= INSTRUÇÕES DAS TAREFAS =
A – Segundo o texto sobre Bagdad Café, por quais meios se faz a comunicação da personagem? Liste todos.
B – Repita fielmente o trecho do texto sobre Bagdad Café que começa em "Um dia, Jasmin" e vai até "linguísticos de comunicação.", inclusive.

= TEXTO FORNECIDO =
• • • • • • •

Nesse conjunto pequeno e heterogêneo ocorre, então, a partir da chegada de Jasmin uma crescente sintonia. Inventa-se um show. Bagdad Café, torna-se uma referência para os motoristas dessa estrada, um divertido ponto de encontro e acolhimento para todos.

 Um dia, Jasmin tem que ir embora por questões de documentação por ser estrangeira. Sua partida é sentida por todos. Um tempo depois, seu retorno faz que tudo se harmonize novamente. Essa história não tem nada de original quando é lida dessa forma. Mas, esconde outras leituras.



UM POUCO ALÉM DE DETALHES

Recontemos a história. O horizonte desértico, o vento que sopra levantando poeira, o sol a pino, a falta de verde e de sombra. É  a partir da rudeza desse contexto que a personagem chega ao café-motel onde a estória se desenrola. Tendo abandonado o marido, depois de uma cena de agressividade, lá inicia sua nova vida com recursos mínimos para a sobrevivência: dinheiro, a roupa do corpo e poucos recursos linguísticos de comunicação. 

Apesar dessa escassez, ela vai descobrindo tudo de que necessita para estar em relação com o ambiente, que apresenta rupturas e desconexão entre os que dela participam. 

Seu compromisso é tornar sua nova vida viável. Preocupada com questões de ordem, tem desejo de tornar seu mundo mais eficaz (ocupa o espaço de seu quarto, ajuda o garçom, limpa o escritório). 

Joga boomerang com os jovens, entrega-se e desnuda-se à pintura de Rudi Coxx. Transita entre os parceiros, exercendo uma atração espontânea e possibilitando a criação de uma nova ordem de funcionamento mais perfeito onde havia caos e separação. 

Sua comunicação faz-se pelo olhar (com o garçom), pelos risos (com a adolescente e nova amiga), pela escuta musical (com o pianista), pela sensibilidade estética (com Rudi Coxx). Há comunicação muda. Há sutileza nesses encontros.      

De uma forma feminina e delicada, ela se propõe aceitar a realidade, sem revolta ou questionamento. Vai lidando com os dados acessíveis. Sábia aceitação. E as pessoas à sua volta vão encontrando novas expressões de si mesmas e, aos poucos, formando um novo desenho do conjunto inicialmente desconexo.

Ao longo desse processo, ocorrem encontros improváveis: pela estética e pela afinidade de consciência (com Rudi Coxx), pela maternidade e pelo feminino (com Brenda), pela herança musical (com o pianista), pela alegria (com os jovens).

• • • • • • •

= MATERIAL DE ESTUDO =
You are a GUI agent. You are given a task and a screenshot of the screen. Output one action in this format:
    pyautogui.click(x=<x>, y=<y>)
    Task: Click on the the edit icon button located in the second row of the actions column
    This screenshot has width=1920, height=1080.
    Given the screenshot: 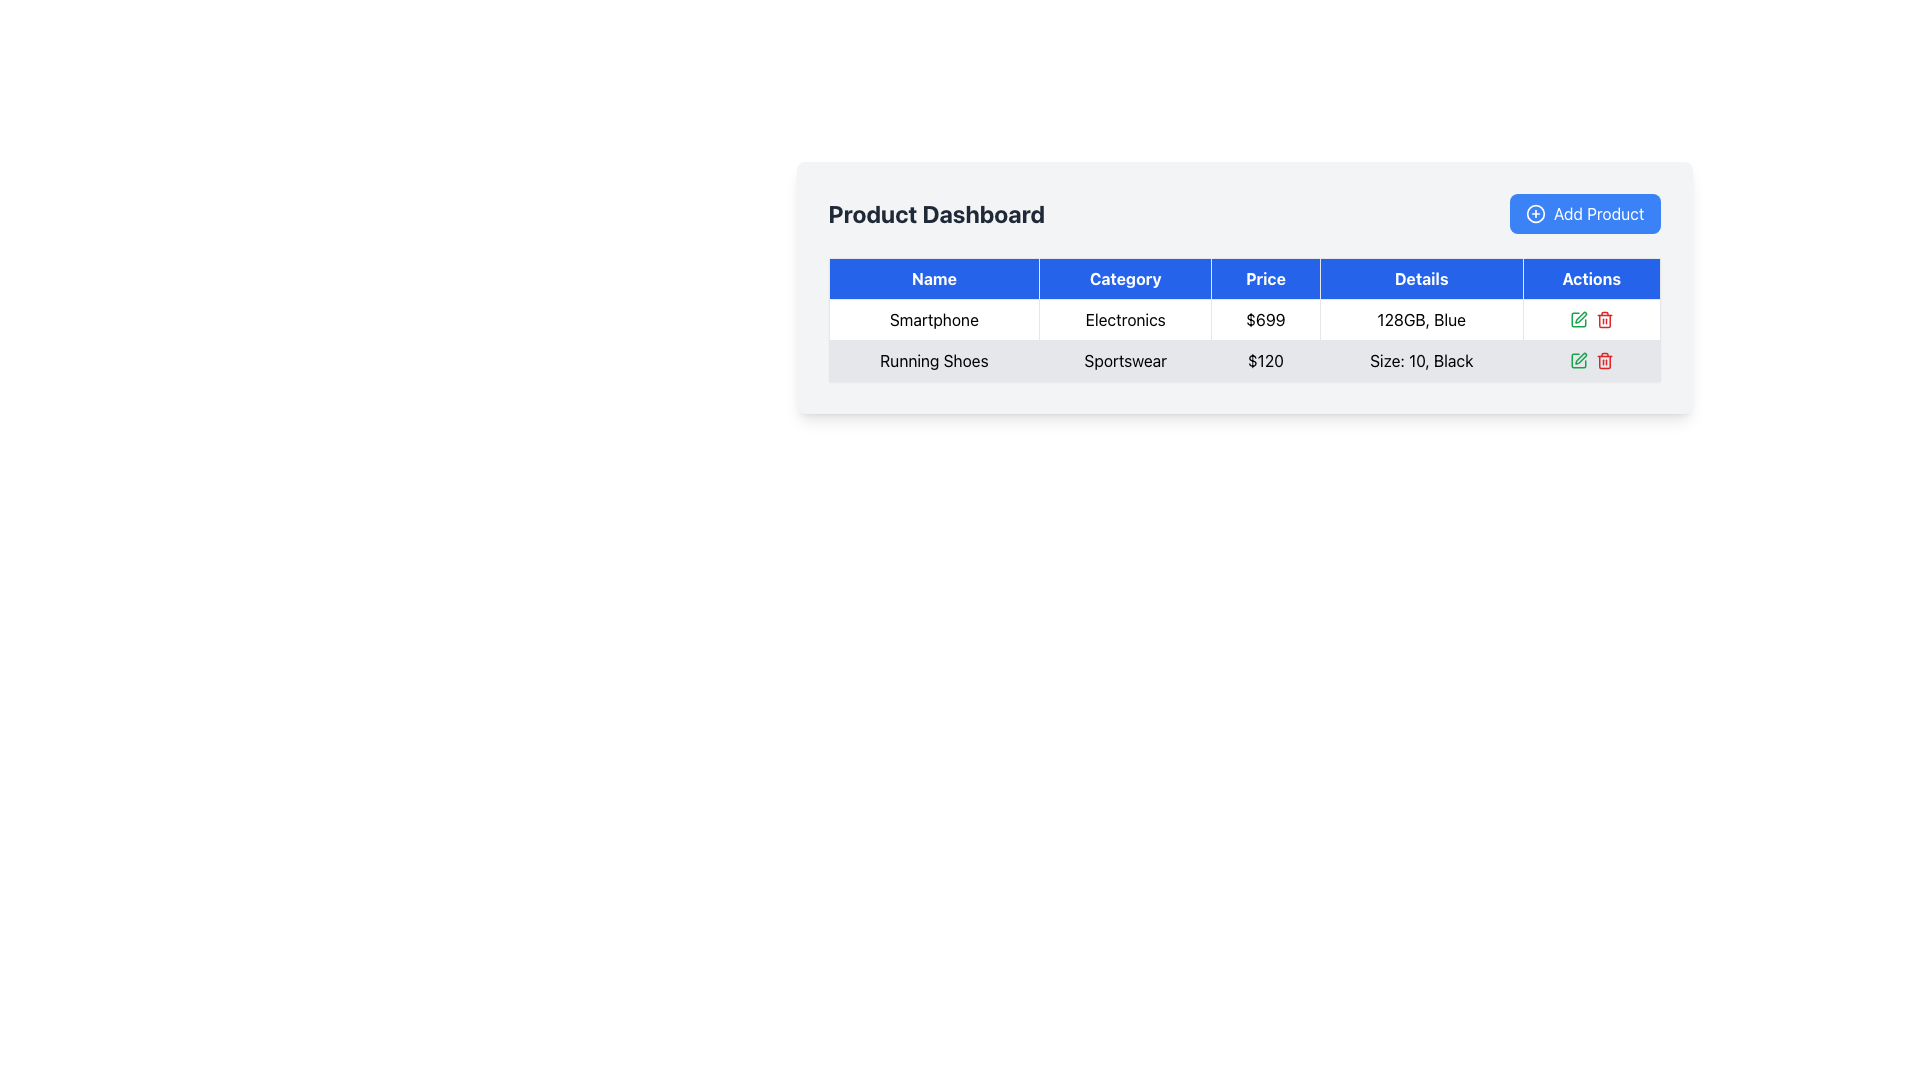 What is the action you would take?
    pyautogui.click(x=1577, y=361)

• • • • • • •

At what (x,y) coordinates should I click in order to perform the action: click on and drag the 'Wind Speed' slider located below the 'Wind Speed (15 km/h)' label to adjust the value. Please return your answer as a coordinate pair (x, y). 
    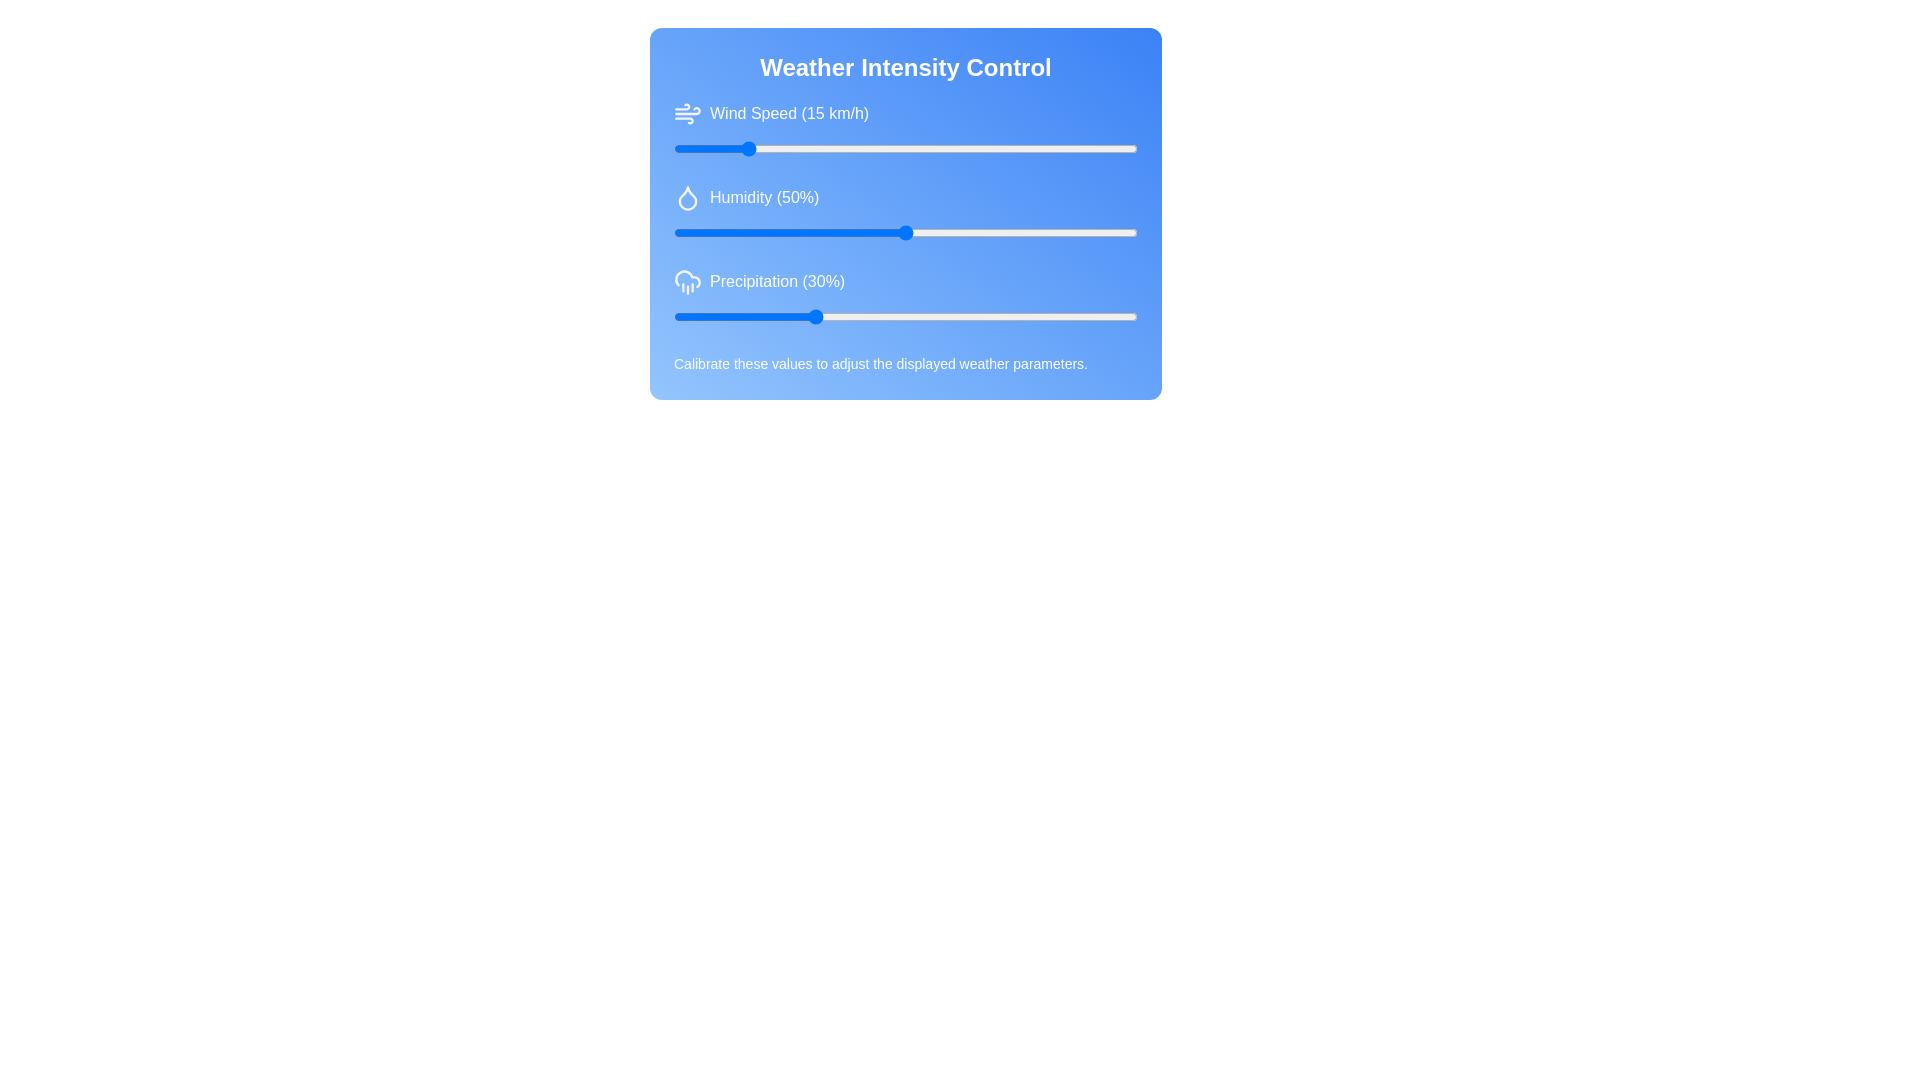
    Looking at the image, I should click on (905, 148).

• • • • • • •

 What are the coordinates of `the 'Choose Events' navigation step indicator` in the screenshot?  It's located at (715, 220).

• • • • • • •

= RESPOSTAS POR ITEM =
A –
- Pelo olhar (com o garçom)
- Pelos risos (com a adolescente e nova amiga)
- Pela escuta musical (com o pianista)
- Pela sensibilidade estética (com Rudi Coxx)

B –
Um dia, Jasmin tem que ir embora por questões de documentação por ser estrangeira. Sua partida é sentida por todos. Um tempo depois, seu retorno faz que tudo se harmonize novamente. Essa história não tem nada de original quando é lida dessa forma. Mas, esconde outras leituras.



UM POUCO ALÉM DE DETALHES

Recontemos a história. O horizonte desértico, o vento que sopra levantando poeira, o sol a pino, a falta de verde e de sombra. É  a partir da rudeza desse contexto que a personagem chega ao café-motel onde a estória se desenrola. Tendo abandonado o marido, depois de uma cena de agressividade, lá inicia sua nova vida com recursos mínimos para a sobrevivência: dinheiro, a roupa do corpo e poucos recursos linguísticos de comunicação.